» Assignment
Whether an entry is long or short, retype it exactly.

Stored data:
*** Begin section ***

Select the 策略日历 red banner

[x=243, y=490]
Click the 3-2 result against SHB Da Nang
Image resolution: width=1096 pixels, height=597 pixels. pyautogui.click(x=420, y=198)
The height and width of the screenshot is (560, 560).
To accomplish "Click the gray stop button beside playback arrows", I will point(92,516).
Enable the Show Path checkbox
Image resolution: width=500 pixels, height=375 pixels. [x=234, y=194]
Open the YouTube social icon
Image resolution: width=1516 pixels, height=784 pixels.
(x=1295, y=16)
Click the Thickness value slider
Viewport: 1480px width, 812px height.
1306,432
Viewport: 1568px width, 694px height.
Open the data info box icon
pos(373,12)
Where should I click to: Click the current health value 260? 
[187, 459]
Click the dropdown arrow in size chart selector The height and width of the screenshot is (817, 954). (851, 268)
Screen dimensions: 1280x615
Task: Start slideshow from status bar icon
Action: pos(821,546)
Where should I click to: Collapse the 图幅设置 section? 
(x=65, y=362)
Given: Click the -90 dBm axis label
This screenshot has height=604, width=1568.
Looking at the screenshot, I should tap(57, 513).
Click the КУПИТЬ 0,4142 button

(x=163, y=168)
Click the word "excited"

*** End section ***

» Your response
Select the 策略日历 red banner

[x=243, y=490]
Click the 3-2 result against SHB Da Nang
Image resolution: width=1096 pixels, height=597 pixels. pyautogui.click(x=420, y=198)
The height and width of the screenshot is (560, 560).
To accomplish "Click the gray stop button beside playback arrows", I will point(92,516).
Enable the Show Path checkbox
Image resolution: width=500 pixels, height=375 pixels. [x=234, y=194]
Open the YouTube social icon
Image resolution: width=1516 pixels, height=784 pixels.
(x=1295, y=16)
Click the Thickness value slider
Viewport: 1480px width, 812px height.
1306,432
Viewport: 1568px width, 694px height.
Open the data info box icon
pos(373,12)
Where should I click to: Click the current health value 260? 
[187, 459]
Click the dropdown arrow in size chart selector The height and width of the screenshot is (817, 954). (851, 268)
Screen dimensions: 1280x615
Task: Start slideshow from status bar icon
Action: pos(821,546)
Where should I click to: Collapse the 图幅设置 section? 
(x=65, y=362)
Given: Click the -90 dBm axis label
This screenshot has height=604, width=1568.
Looking at the screenshot, I should tap(57, 513).
Click the КУПИТЬ 0,4142 button

(x=163, y=168)
Click the word "excited"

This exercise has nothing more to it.